MONTREAL — For nearly 50 years, from 8:30 in the morning until 1 in the afternoon on virtually every Sunday from spring to fall, in good weather and bad, Arthur Schwartz has sat at a little table inside a gate or near the office at Baron de Hirsch cemetery on Rue de la Savane, asking for and collecting money.
Arthur Schwartz
Not for himself, needless to say.
A retired needle-trade cutter – an art that has gone the way of the dodo in the era of computer and laser technology – the money has always been earmarked for a fund for the welfare of soldiers in Israel.
For the last 16 years, Schwartz, 87, has been a widower. His wife of 37 years, Estelle, who was 11 years his junior, died of cancer in 1994. Since then, Schwartz has lived completely on his own in the Ahunsic area of town in a triplex he owns and is the landlord of. He keeps his dwelling spotless, lives next to and is friendly with neighbours who are Muslims and Christians, and acts, sounds and looks many years younger than his age.
Schwartz’s businessman son, Eugene, lives in Montreal and is married to Sima Goel, a well-known chiropractor who fled Iran in 1982 with her sister. His daughter, Gloria, lives in Ottawa with her husband, a pathologist.
Schwartz has no idea of how much he has collected over the decades. But it’s all marked down in his notebook, as he showed a recent visitor, written with the same precision as the lines he made with his sharp scissors at the wide factory table he once worked at.
“The largest amount I ever got from one person at one time was $100,” said Schwartz, whose diligence at the cemetery has been duly recognized over the years with plaques that dot his wall.
“The biggest days are Mother’s Day and just before Rosh Hashanah. But it’s not the amount that’s important.”
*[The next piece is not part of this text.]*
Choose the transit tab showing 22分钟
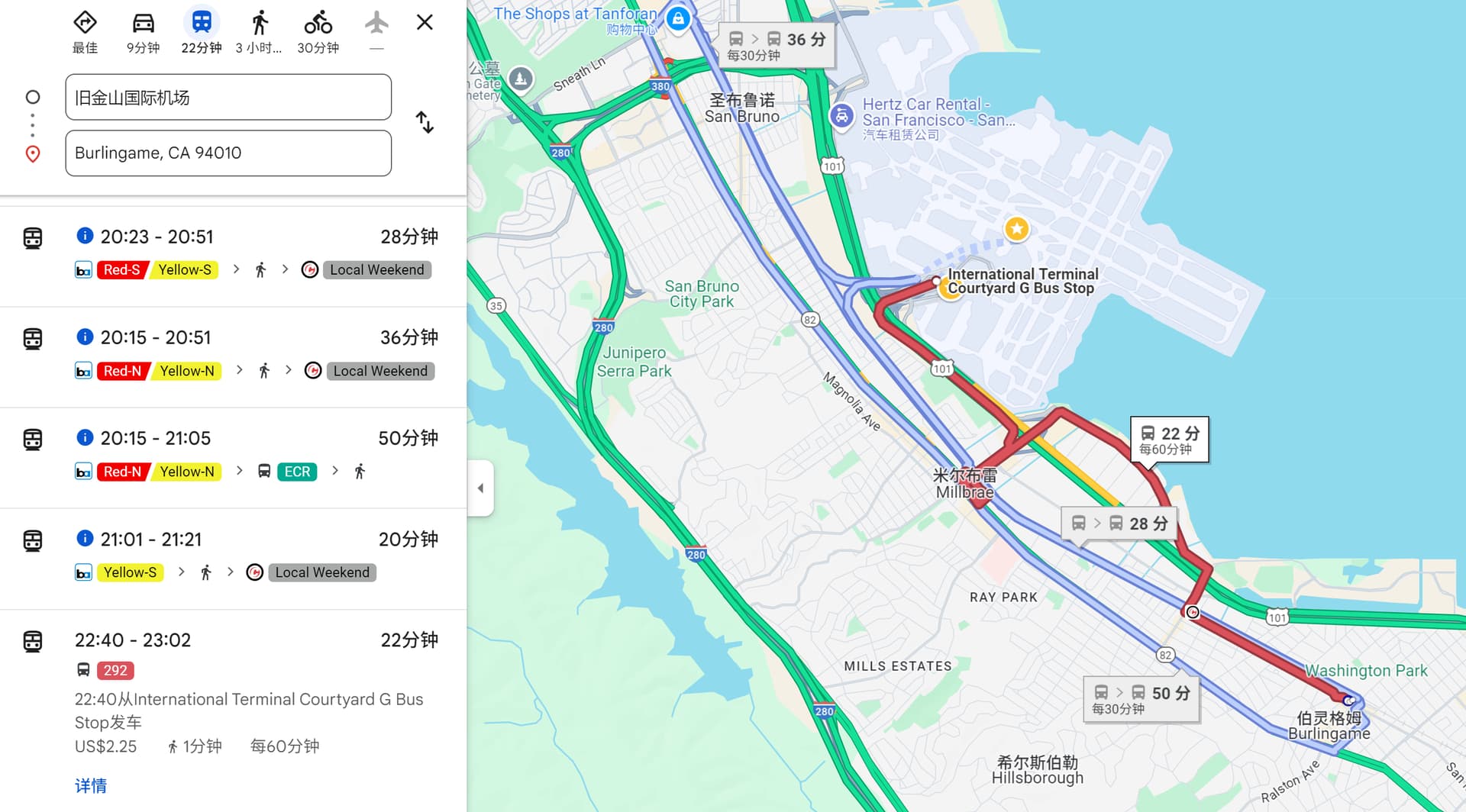This screenshot has height=812, width=1466. coord(202,32)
Collecting money for Israeli soldiers began as an offshoot of his involvement with the cemetery’s Israel Sick Benefit Association, an organization he was encouraged to join by his late father-in-law, who was its secretary. By joining, Schwartz became an extra vote with his wife’s father when it came to decision-making.
“Members also got two free plots,” Schwartz said, laughing.
He said collecting money for Israeli soldiers has given him “something to do” on a Sunday. At the cemetery, he exchanges banter with friends and gives friendly greetings to passers-by. He is also the treasurer for Beth Ora Seniors and has worked as a tour guide at the Montreal Holocaust Memorial Centre.
When Schwartz started collecting money, he said, there was enough business for four tables and others to help. For two decades, he worked with a man who has since become incapacitated by Alzeheimer’s disease. Now he shares modest headquarters with Hershey Klein, while others are also there to solicit money for other worthy causes, such as Jewish war veterans.
Despite one leg that has been ailing him lately and has lessened his mobility slightly, Schwartz has continued to man his table, but not only because it’s something to do.
He has also been doing it as a continuing gesture of appreciation for what Montreal’s Jewish community has done for him since even before he arrived here in 1948.
It was Canadian Jewish Congress, he recalled, that paid for his voyage as a “war orphan” from Czechoslovakia.
Born in Kosice, Czechoslovakia, in 1923, Schwartz survived the war working in a Hungarian labour camp run by the German army. Two sisters (now deceased) also survived the war, but his father died in Germany soon after his mother and brother died in the flames of Auschwitz.
Schwartz was luckier in the sense that he was never in a concentration camp, but the Holocaust still left its indelible mark. He spent months recuperating from frostbitten feet after his liberation from the labour camp on Jan. 1, 1945. He then spent months begging for food and dealing in contraband cigarettes before returning to Czechoslovakia, reuniting with his sisters, working as a weaver, and serving two months in the Czech army because of mandatory conscription laws.
Schwartz made it to Canada under the auspices of CJC, one of 1,100 orphans brought in after the “one is too many” days of former prime minister Mackenzie King.
“They found me a room, a job and gave me small amounts of money to get by.”
Schwartz then began to work in the “shmatte business,” and the rest was history.